Information shown:
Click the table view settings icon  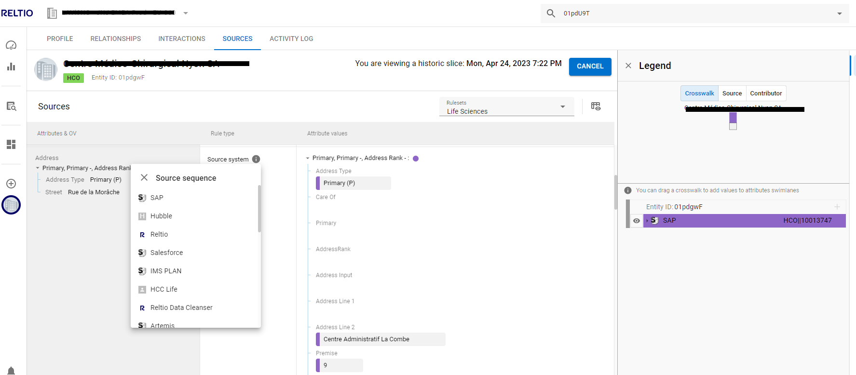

* * *

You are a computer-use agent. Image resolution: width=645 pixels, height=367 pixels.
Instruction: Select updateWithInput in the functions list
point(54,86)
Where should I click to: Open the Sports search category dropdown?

Exercise prompt:
Restate word for word only the lines above from the line containing "You are a computer-use" to the line containing "Where should I", both of them included.

Solution for this task:
You are a computer-use agent. Image resolution: width=645 pixels, height=367 pixels.
Instruction: Select updateWithInput in the functions list
point(54,86)
Where should I click to: Open the Sports search category dropdown?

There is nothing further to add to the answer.